* Exercise objective *
Find the word "will" in the material below and gather every line that contains it.

* Provided data *
————————

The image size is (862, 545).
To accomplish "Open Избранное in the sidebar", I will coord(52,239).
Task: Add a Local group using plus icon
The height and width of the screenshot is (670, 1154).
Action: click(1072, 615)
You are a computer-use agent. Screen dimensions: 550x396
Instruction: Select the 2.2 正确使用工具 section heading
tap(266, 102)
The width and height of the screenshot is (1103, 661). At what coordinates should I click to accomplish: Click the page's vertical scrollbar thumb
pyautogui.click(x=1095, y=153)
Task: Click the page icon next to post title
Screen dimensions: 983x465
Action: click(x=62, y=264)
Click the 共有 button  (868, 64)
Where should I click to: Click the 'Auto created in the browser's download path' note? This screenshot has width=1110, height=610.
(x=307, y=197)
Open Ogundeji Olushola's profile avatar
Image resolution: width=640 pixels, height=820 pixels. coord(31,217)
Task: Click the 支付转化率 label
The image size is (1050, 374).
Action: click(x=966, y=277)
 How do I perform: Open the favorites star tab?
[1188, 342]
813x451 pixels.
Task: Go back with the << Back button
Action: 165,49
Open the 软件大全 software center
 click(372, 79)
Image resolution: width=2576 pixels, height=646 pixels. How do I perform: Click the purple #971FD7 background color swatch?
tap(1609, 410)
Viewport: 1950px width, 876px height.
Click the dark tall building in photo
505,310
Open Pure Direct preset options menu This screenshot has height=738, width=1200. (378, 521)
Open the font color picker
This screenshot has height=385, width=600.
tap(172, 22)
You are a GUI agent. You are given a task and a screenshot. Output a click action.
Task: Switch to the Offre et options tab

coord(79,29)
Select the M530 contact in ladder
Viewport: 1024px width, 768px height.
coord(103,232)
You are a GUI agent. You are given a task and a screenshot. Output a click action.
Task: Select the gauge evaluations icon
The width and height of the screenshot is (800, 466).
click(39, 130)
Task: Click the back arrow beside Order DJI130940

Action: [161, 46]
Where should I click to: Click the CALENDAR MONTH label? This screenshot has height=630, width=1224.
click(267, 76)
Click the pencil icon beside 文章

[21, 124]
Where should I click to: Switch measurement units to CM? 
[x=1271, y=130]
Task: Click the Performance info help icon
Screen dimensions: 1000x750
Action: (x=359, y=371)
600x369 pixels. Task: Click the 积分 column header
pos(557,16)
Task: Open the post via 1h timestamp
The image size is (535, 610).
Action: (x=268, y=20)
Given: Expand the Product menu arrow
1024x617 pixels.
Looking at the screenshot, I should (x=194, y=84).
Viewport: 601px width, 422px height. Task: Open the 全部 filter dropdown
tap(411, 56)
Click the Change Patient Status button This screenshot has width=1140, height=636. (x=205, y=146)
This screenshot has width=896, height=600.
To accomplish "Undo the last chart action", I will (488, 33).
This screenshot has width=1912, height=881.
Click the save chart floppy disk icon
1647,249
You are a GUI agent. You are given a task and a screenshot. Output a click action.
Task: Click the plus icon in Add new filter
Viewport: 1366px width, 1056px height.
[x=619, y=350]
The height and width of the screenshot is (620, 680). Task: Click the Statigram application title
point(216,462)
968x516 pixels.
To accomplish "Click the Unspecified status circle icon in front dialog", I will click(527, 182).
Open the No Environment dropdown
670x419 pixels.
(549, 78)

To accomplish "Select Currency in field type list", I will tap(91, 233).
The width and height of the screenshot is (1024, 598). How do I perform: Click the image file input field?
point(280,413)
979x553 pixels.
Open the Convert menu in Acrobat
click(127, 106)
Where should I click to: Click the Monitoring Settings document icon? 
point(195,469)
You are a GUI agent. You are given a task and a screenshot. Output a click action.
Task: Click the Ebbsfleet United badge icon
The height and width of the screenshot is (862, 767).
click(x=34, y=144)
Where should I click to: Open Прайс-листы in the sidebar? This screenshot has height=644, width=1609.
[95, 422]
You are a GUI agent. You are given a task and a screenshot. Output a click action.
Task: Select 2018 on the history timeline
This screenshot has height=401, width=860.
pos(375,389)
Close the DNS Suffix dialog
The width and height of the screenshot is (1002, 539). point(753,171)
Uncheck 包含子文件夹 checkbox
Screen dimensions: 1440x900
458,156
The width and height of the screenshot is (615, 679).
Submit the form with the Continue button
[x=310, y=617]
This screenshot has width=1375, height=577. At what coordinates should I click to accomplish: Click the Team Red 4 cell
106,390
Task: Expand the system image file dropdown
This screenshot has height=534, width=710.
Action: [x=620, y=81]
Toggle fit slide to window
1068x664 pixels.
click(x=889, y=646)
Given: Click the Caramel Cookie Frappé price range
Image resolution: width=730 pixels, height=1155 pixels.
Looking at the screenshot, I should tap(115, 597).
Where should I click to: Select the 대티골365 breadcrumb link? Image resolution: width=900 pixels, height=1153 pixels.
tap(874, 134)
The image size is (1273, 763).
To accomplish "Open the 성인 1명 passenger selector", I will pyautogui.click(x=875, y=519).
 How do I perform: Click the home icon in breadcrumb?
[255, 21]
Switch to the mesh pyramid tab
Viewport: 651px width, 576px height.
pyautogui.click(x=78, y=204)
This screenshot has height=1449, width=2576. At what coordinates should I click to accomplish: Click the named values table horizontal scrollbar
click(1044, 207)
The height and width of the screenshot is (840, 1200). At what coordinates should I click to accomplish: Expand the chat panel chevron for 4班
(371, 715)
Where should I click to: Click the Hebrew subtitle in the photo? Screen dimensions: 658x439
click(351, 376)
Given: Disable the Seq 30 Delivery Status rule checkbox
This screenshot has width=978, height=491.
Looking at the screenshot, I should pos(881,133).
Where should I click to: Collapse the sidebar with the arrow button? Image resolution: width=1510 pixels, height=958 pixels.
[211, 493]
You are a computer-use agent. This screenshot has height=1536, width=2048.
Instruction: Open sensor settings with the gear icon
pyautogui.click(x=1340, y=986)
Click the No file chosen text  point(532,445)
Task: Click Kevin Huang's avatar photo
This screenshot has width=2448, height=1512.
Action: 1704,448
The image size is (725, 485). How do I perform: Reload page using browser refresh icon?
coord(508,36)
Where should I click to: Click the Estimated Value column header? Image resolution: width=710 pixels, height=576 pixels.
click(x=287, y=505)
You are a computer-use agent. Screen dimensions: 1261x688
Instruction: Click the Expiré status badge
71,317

————————

* Answer below *
To accomplish "Open Избранное in the sidebar", I will coord(52,239).
To accomplish "Undo the last chart action", I will (488, 33).
To accomplish "Click the Unspecified status circle icon in front dialog", I will click(527, 182).
To accomplish "Select Currency in field type list", I will tap(91, 233).
To accomplish "Open the 성인 1명 passenger selector", I will pyautogui.click(x=875, y=519).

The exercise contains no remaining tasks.